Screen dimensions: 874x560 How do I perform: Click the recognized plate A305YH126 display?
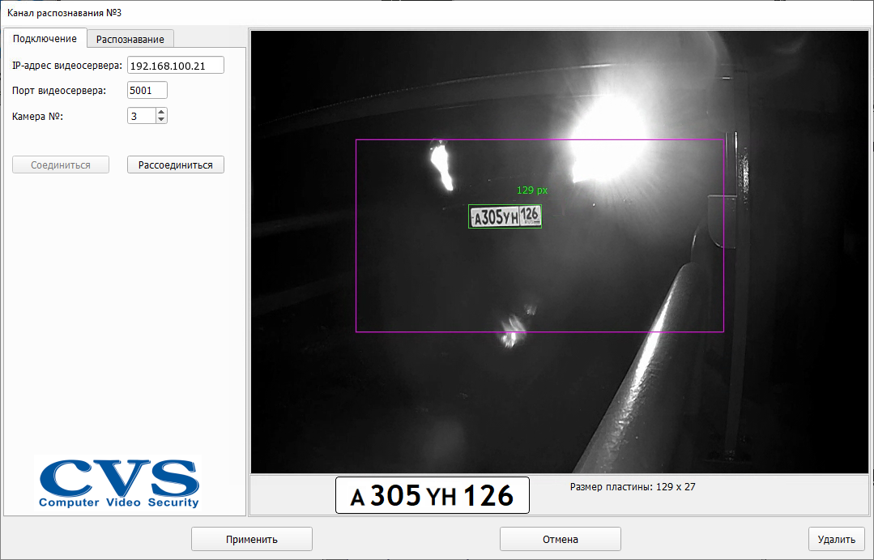(432, 495)
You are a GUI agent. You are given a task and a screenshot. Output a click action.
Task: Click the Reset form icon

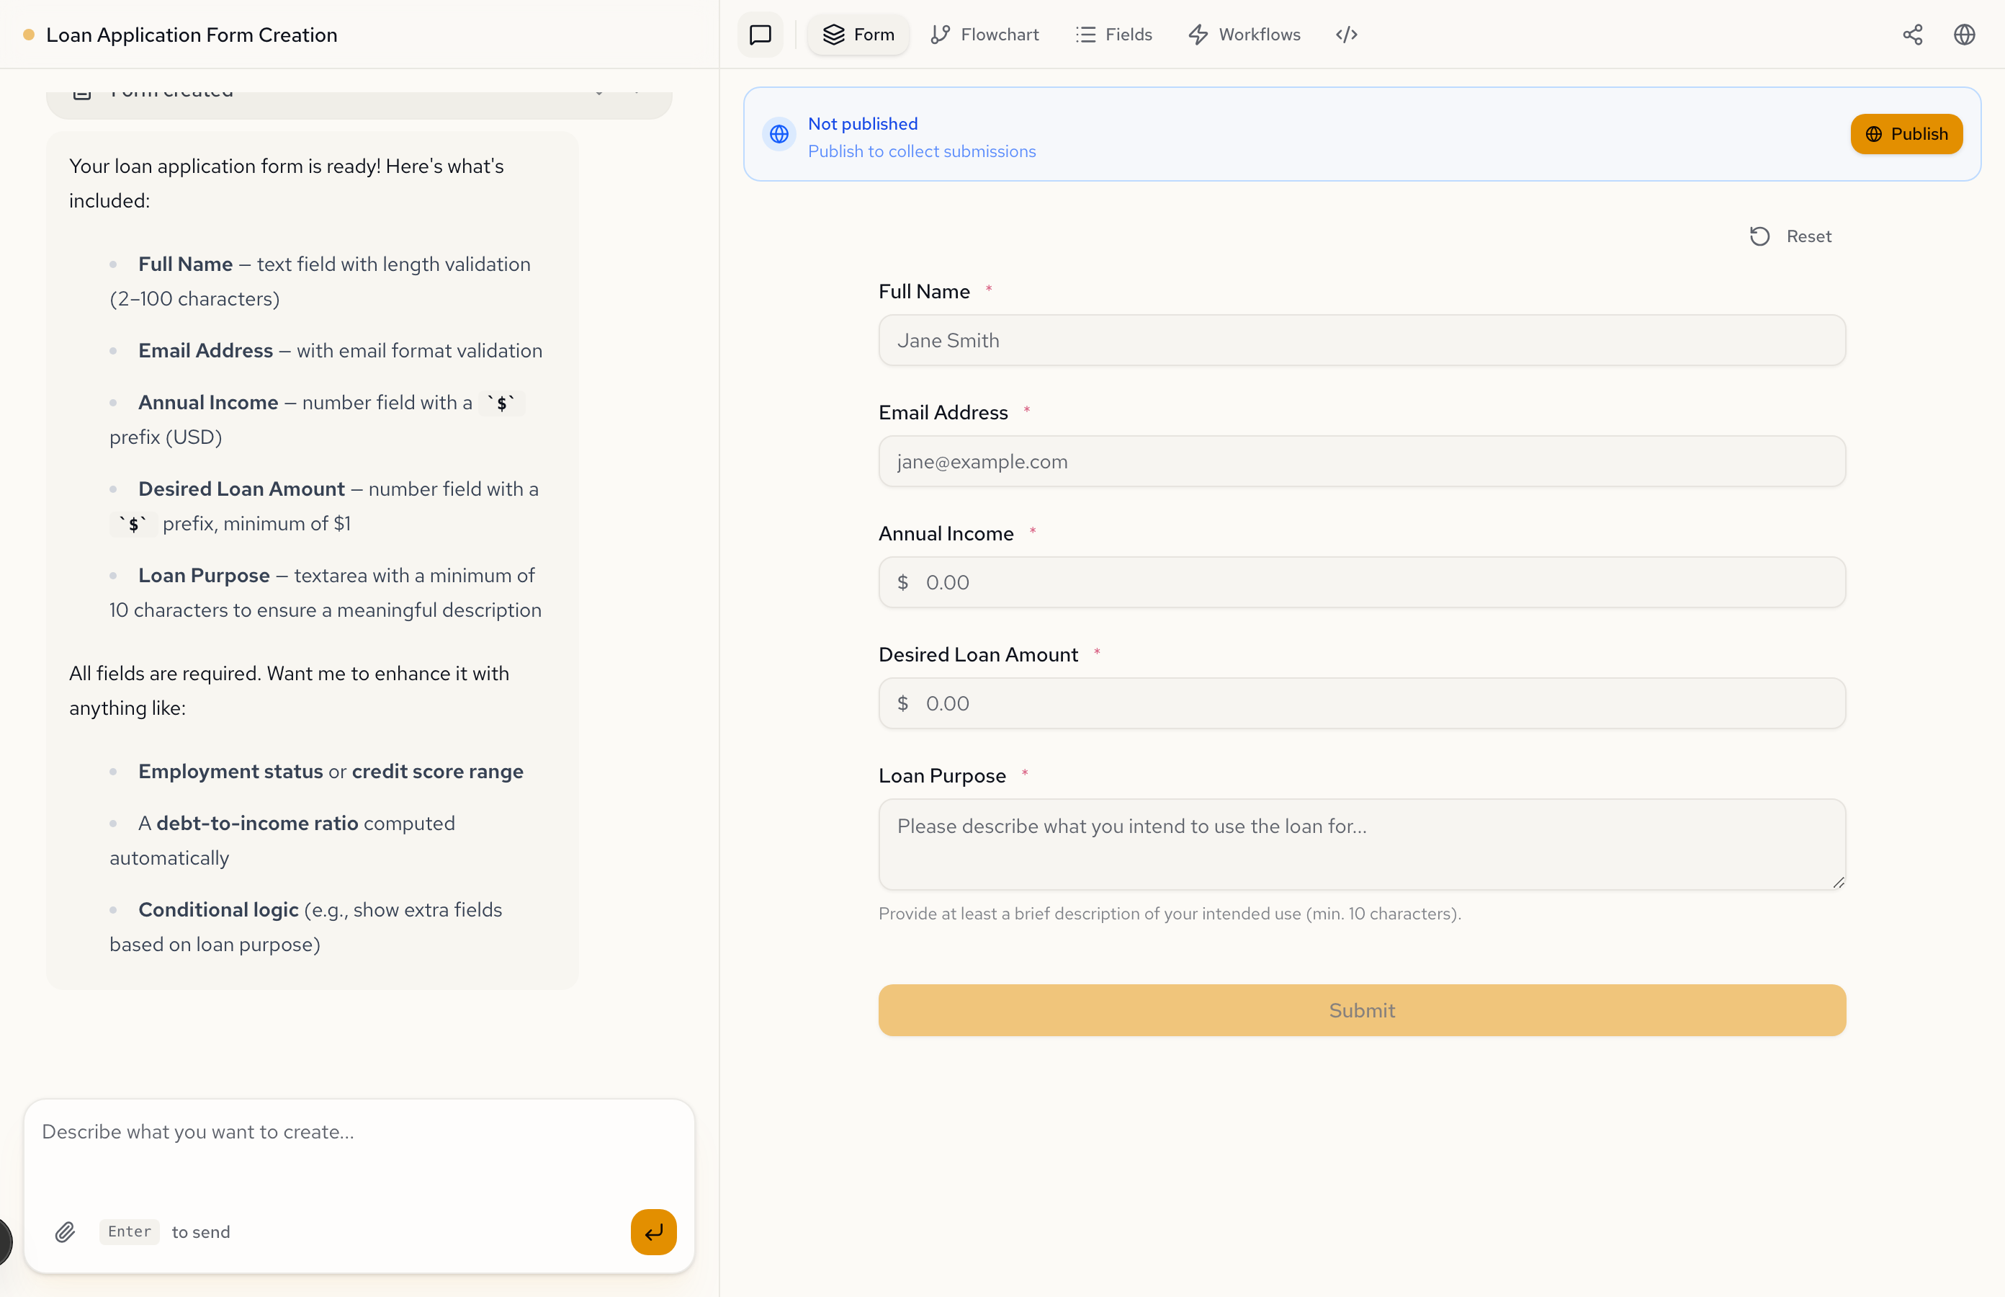1760,237
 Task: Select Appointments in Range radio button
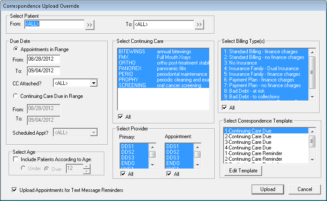pyautogui.click(x=16, y=49)
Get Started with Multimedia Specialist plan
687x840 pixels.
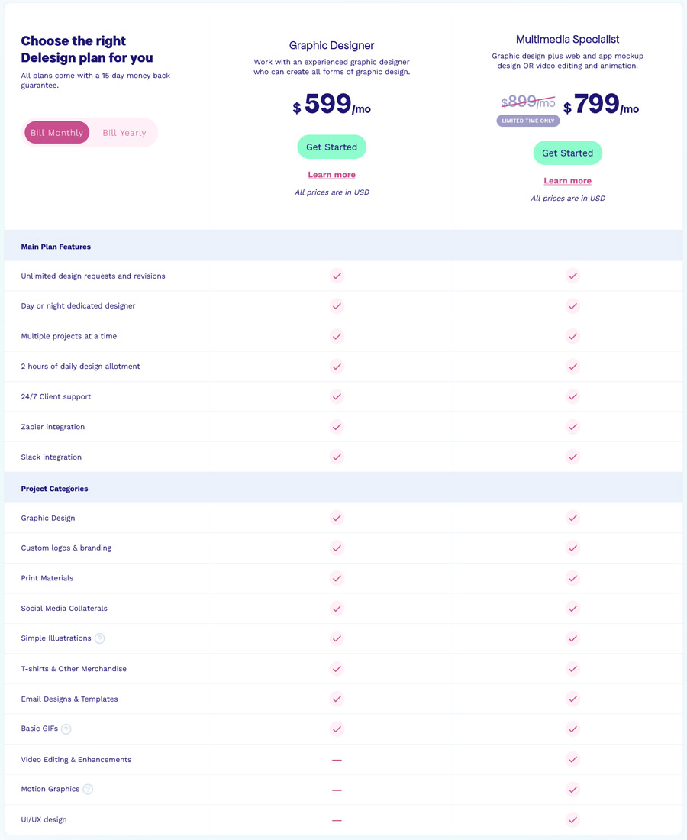(568, 153)
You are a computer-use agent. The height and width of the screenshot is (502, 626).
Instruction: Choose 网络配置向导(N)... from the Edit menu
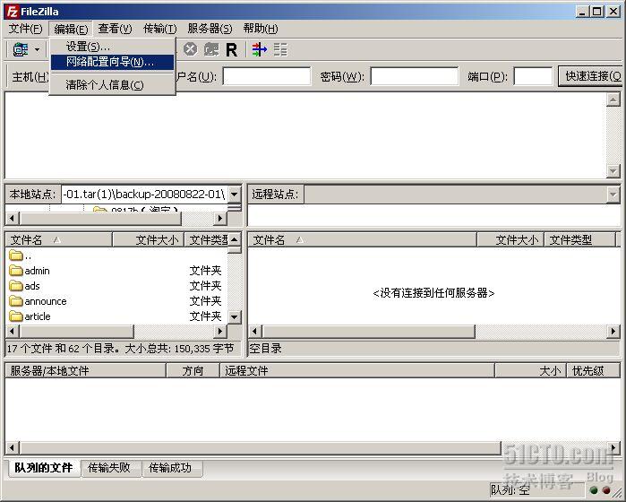click(109, 62)
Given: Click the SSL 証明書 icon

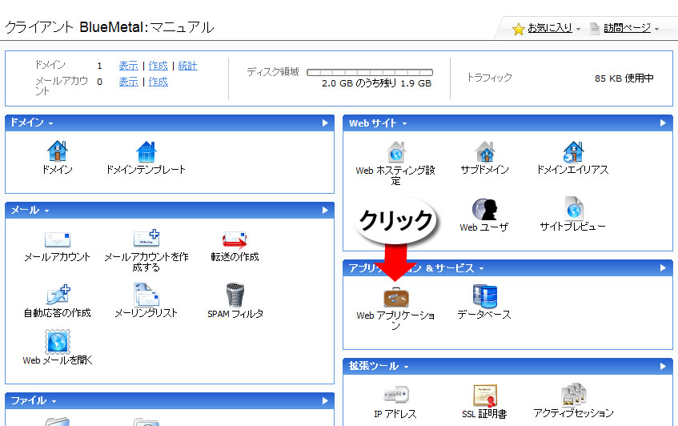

----

Write out the text of all the items above verbatim, leaving out the pictures.

Screen dimensions: 874x560 How do I perform: Click the recognized plate A305YH126 display?
(432, 495)
You are a GUI agent. You are given a task and a screenshot. Output a click action.
Task: Click the Reset form icon

1760,237
 Task: Select Appointments in Range radio button
pyautogui.click(x=16, y=49)
Get Started with Multimedia Specialist plan
687x840 pixels.
(568, 153)
You are a computer-use agent. The height and width of the screenshot is (502, 626).
Instruction: Choose 网络配置向导(N)... from the Edit menu
click(109, 62)
Given: Click the SSL 証明書 icon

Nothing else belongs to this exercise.